본 발명의 실시예의 PDAG의 펩티드 부분은 예를 들면, 20 개의 유전학적으로 인코딩된 아미노산류(또는 D 아미노산류)의 자연발생적 측쇄 중 하나 이상을 예를 들면, 알킬, 저급 알킬, 4-, 5-, 6- 내지 7 원 알카릴(alkaryl), 아미드, 아미드 저급 알킬, 아미드 디(저급 알킬), 저급 알콕시, 히드록시, 카르복시 및 그 저급 에스테르 유도체를 포함하지만, 여기에 한정되지 않은 비-자연발생적 측쇄와 같은 비-자연발생적 측쇄로 교체하고 4-, 5-, 6- 내지 7 원 헤테로사이클릭류로 교체하여 펩티드 모방체를 생성할 수 있다. 예를 들면, 프롤린 유사체는 프롤린 잔기의 고리 크기가 5 원 내지 4, 6 또는 7 원에서 바뀌는 프롤린 유사체가 제작될 수 있다. 사이클릭기는 포화 또는 불포화될 수 있으며, 불포화인 경우 방향족 또는 비방향족일 수 있다. 헤테로사이클릭기는 예를 들면, 질소, 산소 및/또는 황 등과 같은 하나 이상의 헤테로원자를 함유할 수 있으며 퓨라자닐(furazanyl), 퓨릴(furyl), 이미다조리디닐(imidazolidinyl), 이미다졸릴(imidazolyl), 이미다조리닐(imidazolinyl), 이소티아졸릴(isothiazolyl), 이속사졸릴(isoxazolyl), 모르포리닐(morpholinyl)(예컨대, 모르폴리노(morpholino)), 옥사졸릴(oxazolyl), 피페라지닐(piperazinyl)(예컨대, 1-피페라지닐), 피페리딜(piperidyl)(예컨대, 1-피페리딜, 피페리디노(piperidino)), 피라닐(pyranyl), 피라지닐(pyrazinyl), 피라졸리디닐(pyrazolidinyl), 피라졸리닐(pyrazolinyl), 피라졸릴(pyrazolyl), 피리다지닐(pyridazinyl), 피리딜(pyridyl), 피리미디닐(pyrimidinyl), 피롤리디닐(pyrrolidinyl)(예컨대, 1-피롤리디닐), 피롤리닐, 피롤릴, 티아디아졸릴(thiadiazolyl), 티아졸릴(thiazolyl), 티에닐(thienyl), 티오모르폴리닐(thiomorpholinyl)(예컨대, 티오모르폴리노(thiomorpholino)) 및 트리아졸릴(triazolyl)을 포함하지만, 여기에 한정되지 않은 기들을 형성할 수 있다. 이러한 헤테로사이클릭기는 포화 또는 불포화될 수 있다. 치환된 헤테로사이클릭기는 알킬, 알콕시, 할로겐, 산소 또는 치환 또는 비치환 페닐과 같지만 여기에 한정되지 않은 치환체를 함유할 수 있다. 또한, PDAG 펩티드류의 펩티도모방체는 예를 들면, 인산화, 술폰화, 비오틴화 등에 의하여 화학적으로 변형된 아미노산 잔기를 가질 수 있다.
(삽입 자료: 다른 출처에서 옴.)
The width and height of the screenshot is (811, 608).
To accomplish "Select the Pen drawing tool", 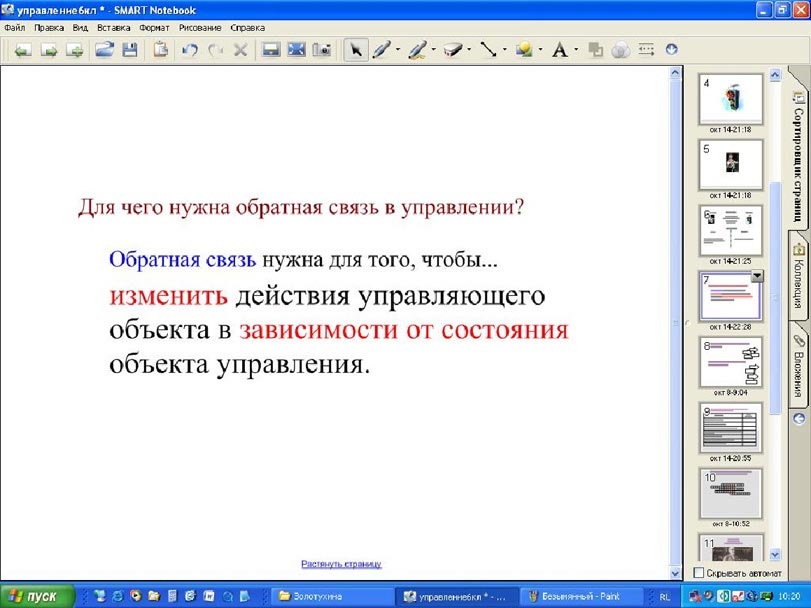I will click(x=381, y=49).
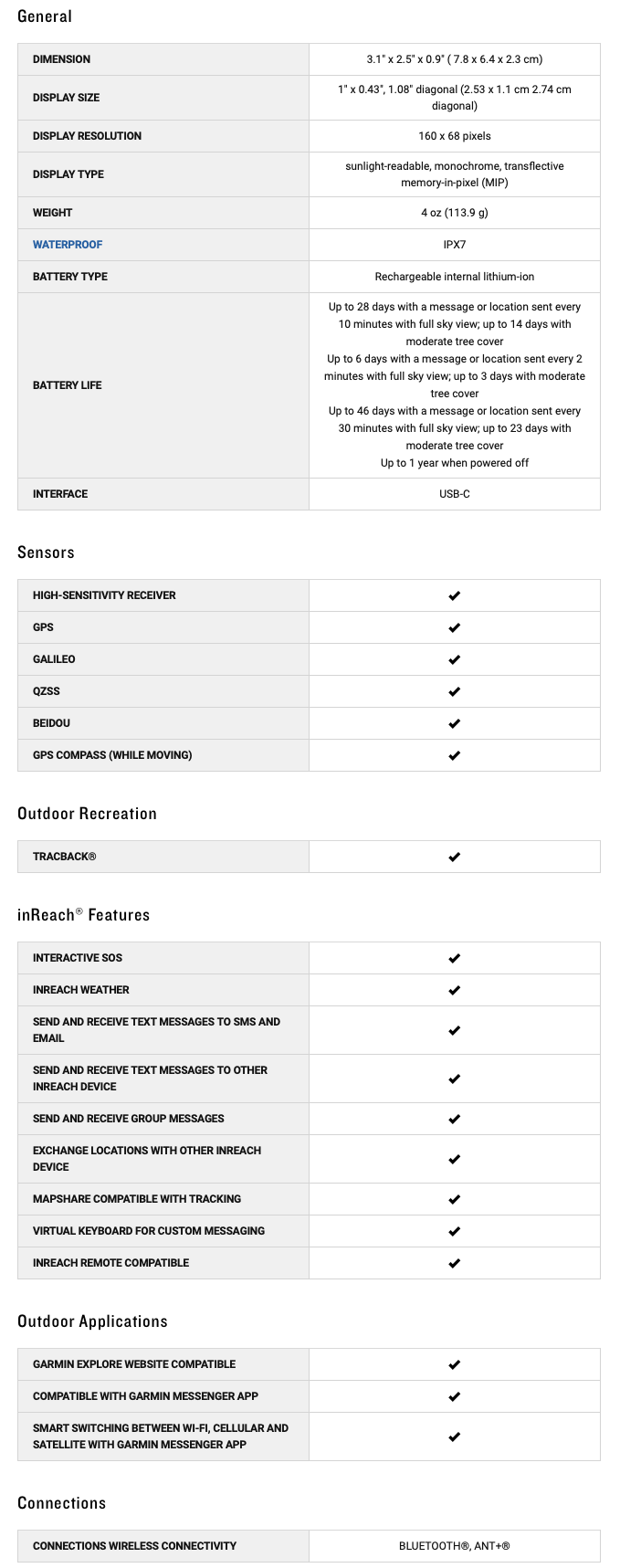The image size is (620, 1568).
Task: Click the Interactive SOS checkmark
Action: [x=455, y=958]
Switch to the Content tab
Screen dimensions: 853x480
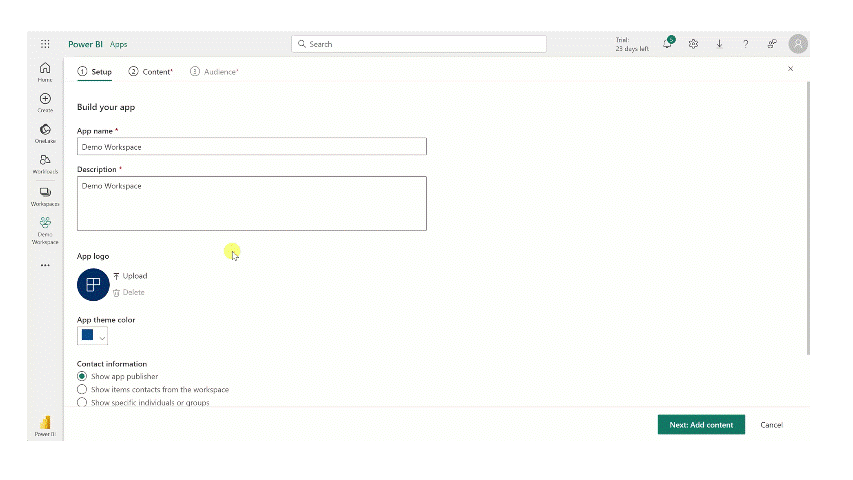tap(151, 72)
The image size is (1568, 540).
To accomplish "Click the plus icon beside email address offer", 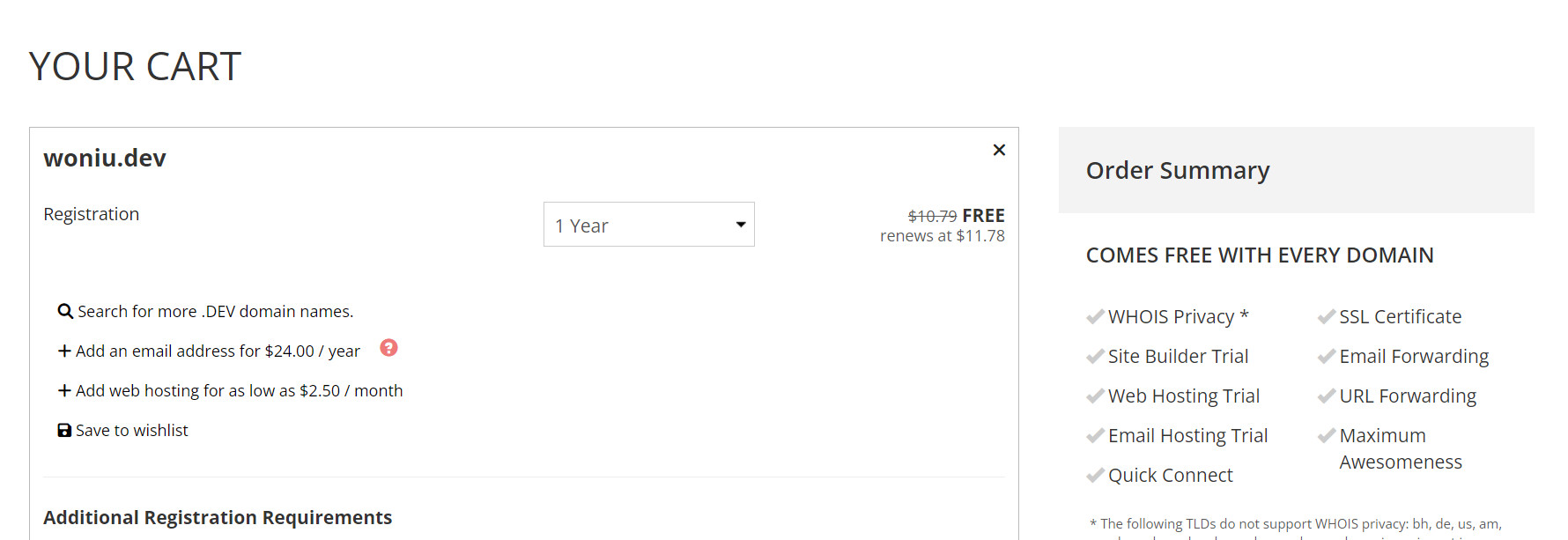I will coord(64,351).
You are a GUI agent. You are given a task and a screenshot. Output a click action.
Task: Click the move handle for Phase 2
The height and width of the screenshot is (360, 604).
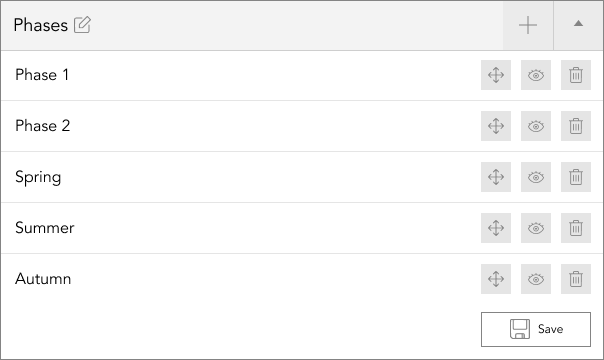[496, 126]

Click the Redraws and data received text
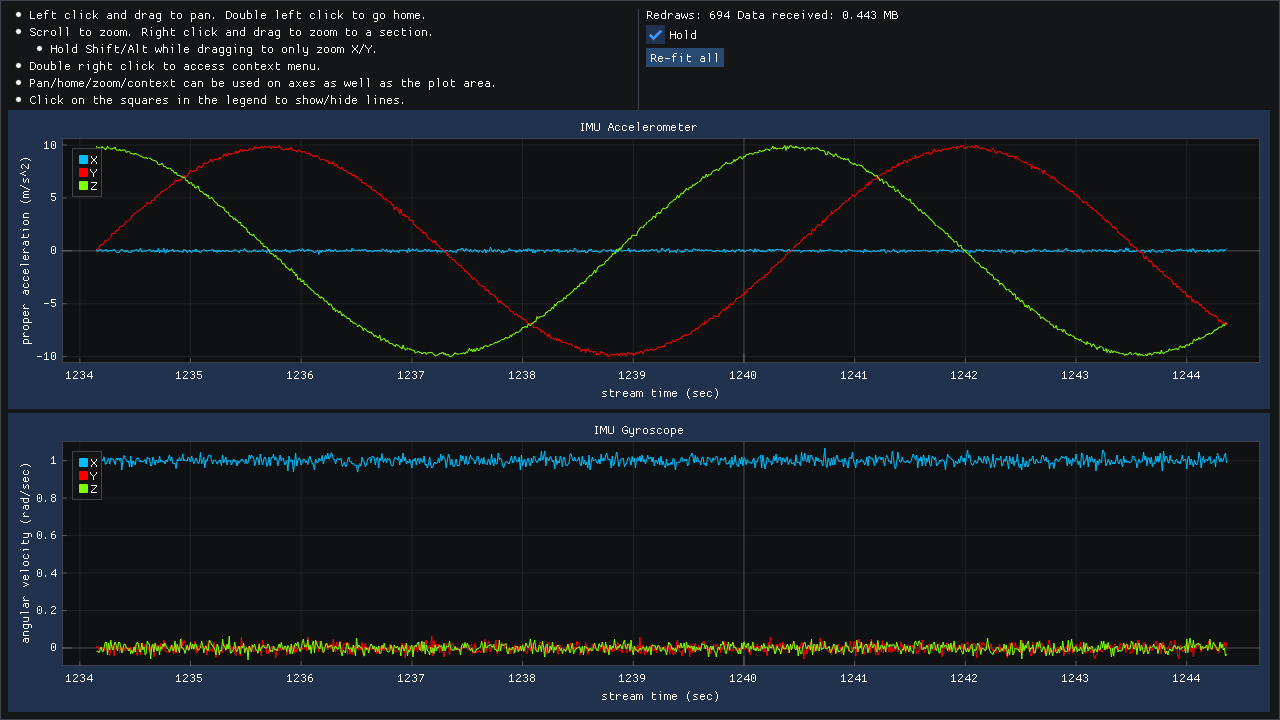[771, 15]
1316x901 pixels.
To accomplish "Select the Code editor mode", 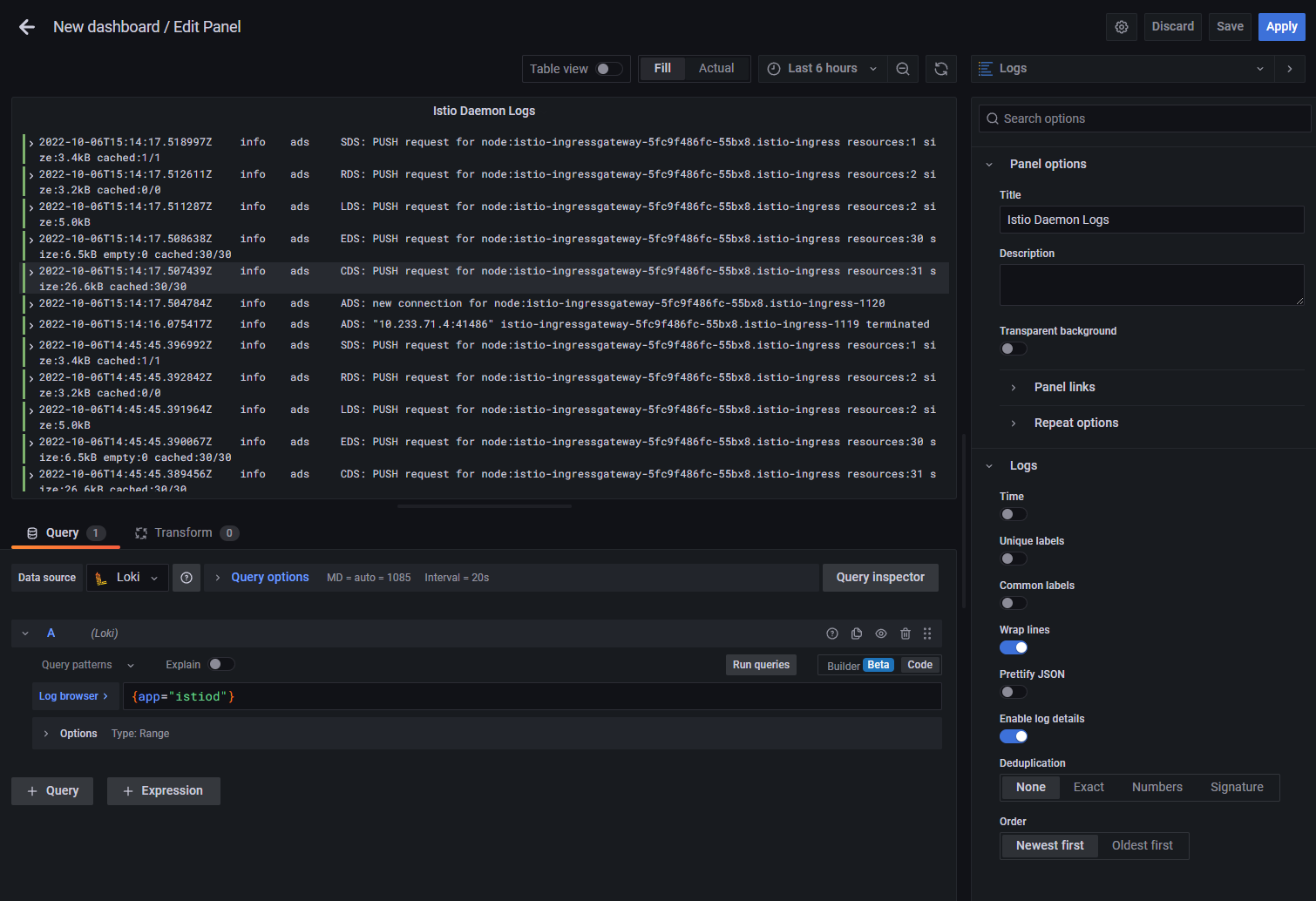I will pos(919,665).

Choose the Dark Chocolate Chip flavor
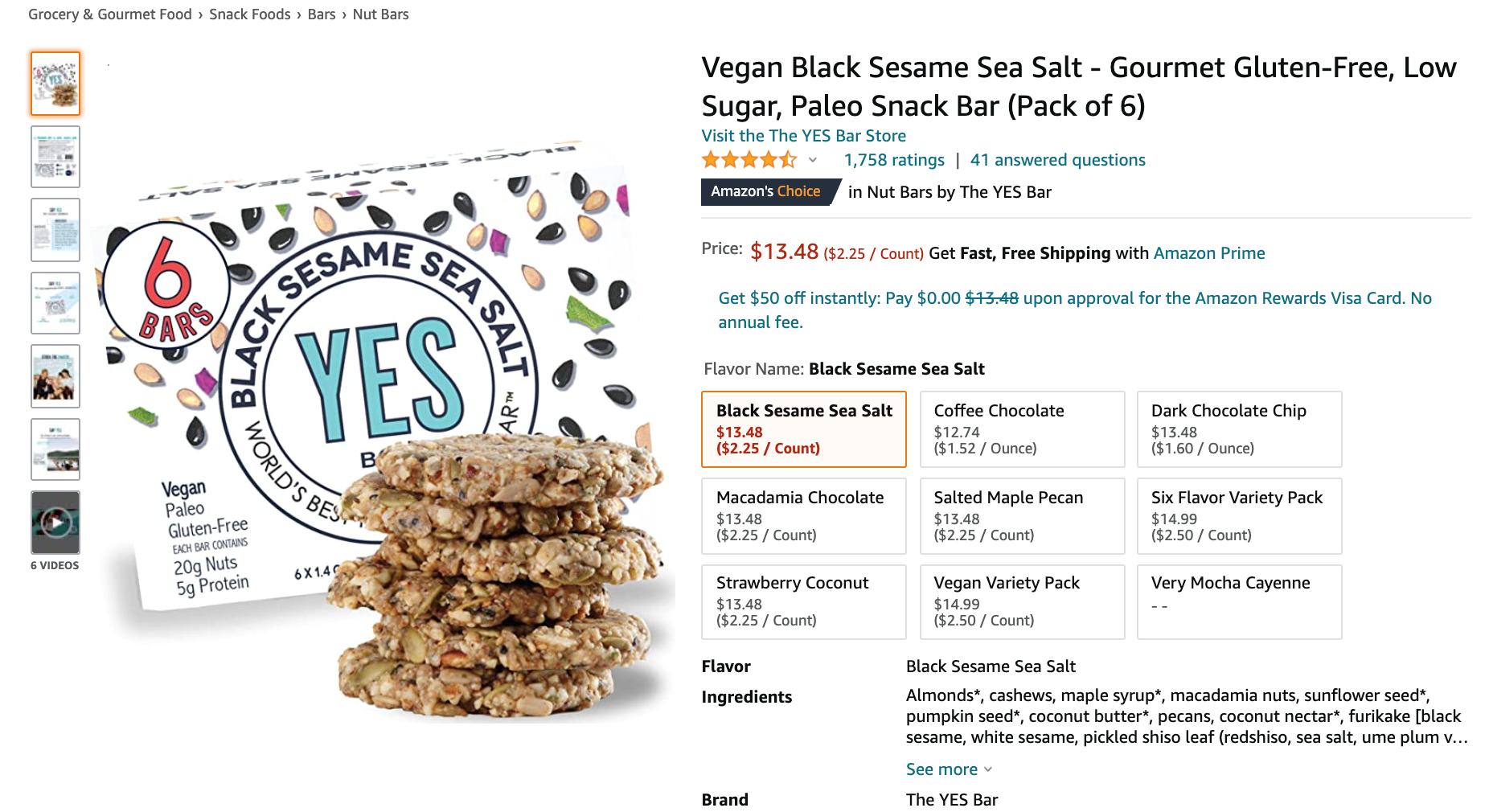click(x=1238, y=429)
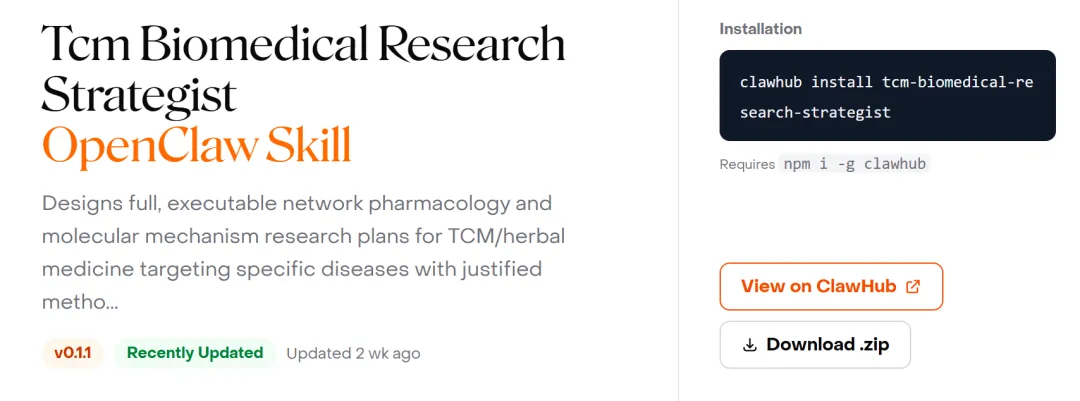Click the Updated 2 wk ago timestamp
This screenshot has height=401, width=1080.
[x=353, y=353]
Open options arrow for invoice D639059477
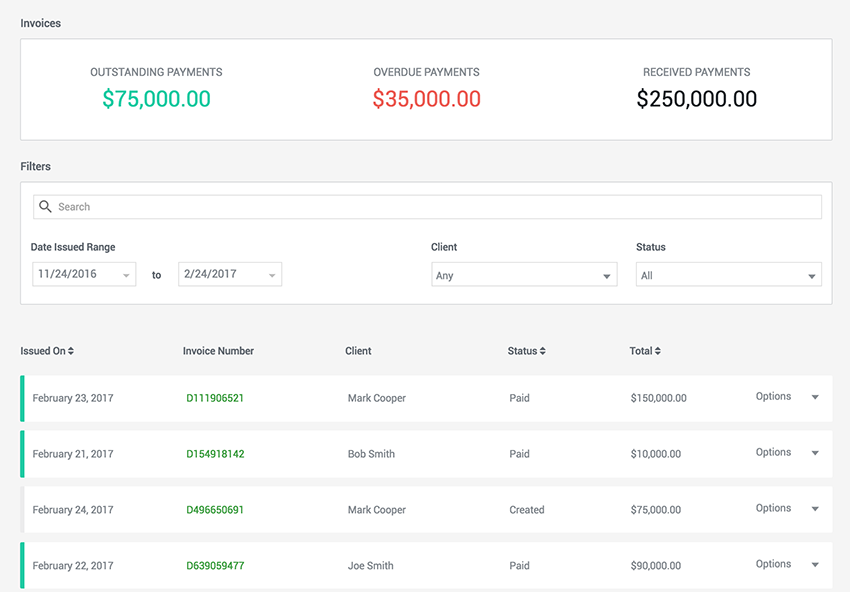Viewport: 850px width, 592px height. point(815,564)
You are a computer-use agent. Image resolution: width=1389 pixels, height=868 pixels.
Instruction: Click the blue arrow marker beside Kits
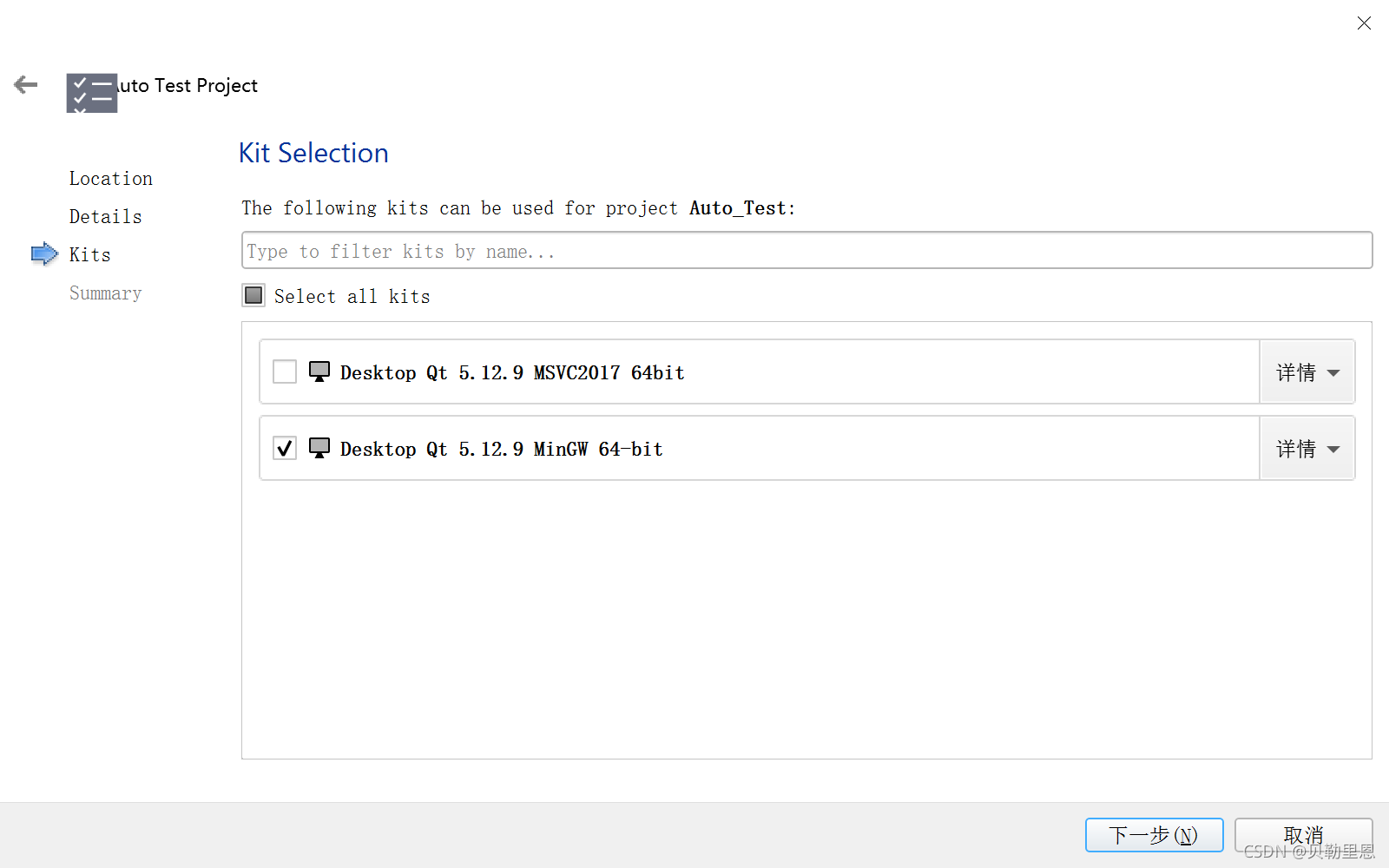click(x=44, y=254)
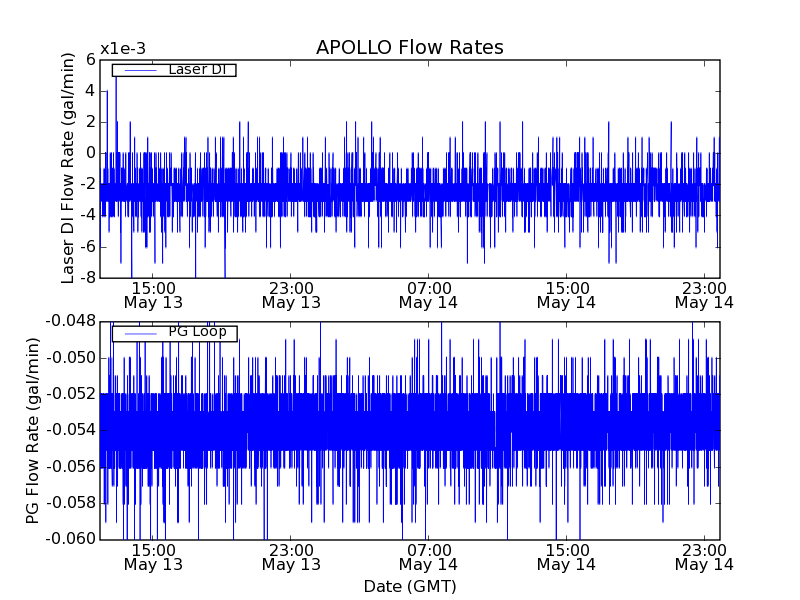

해당 천연 펩티드와 동일 또는 유사한 소기의 생물학적 활성을 갖지만 더 나은 용해도, 안정도 및/또는 가수분해 또는 단백질 가수 분해에 대한 감수성을 갖는 펩티드 모방체의 구축에 다양한 기법이 이용가능하다. 그러므로, 펩티도모방체 화합물의 이러한 특성으로 인하여 세포 투과성을 향상시키고 세포 수용체에 대한 더 높은 친화도 및/또는 결합도(avidity) 및 연장된 생물학적 반감기를 가질 수 있기 때문에 이러한 특성은 치료적 응용에의 용도를 장려한다. 특정 펩티도모방체 화합물은 본 발명의 펩티드의 아미노산 서열을 기반으로 한다. 종종, 펩티도모방체 화합물은 선택된 펩티드의 3 차원 구조를 기반으로 하는 3 차원 구조(즉, "펩티드 모티프")를 갖는 합성 화합물이다. 상기 펩티드 모티프는 펩티도 화합물에 소기의 생물학적 활성, 즉, 모방체 화합물의 결합 활성이 실질적으로 감소되지 않으며 모방체가 모델이 된 천연 펩티드의 활성 이상인 면역 반응의 향상 또는 자극을 제공한다.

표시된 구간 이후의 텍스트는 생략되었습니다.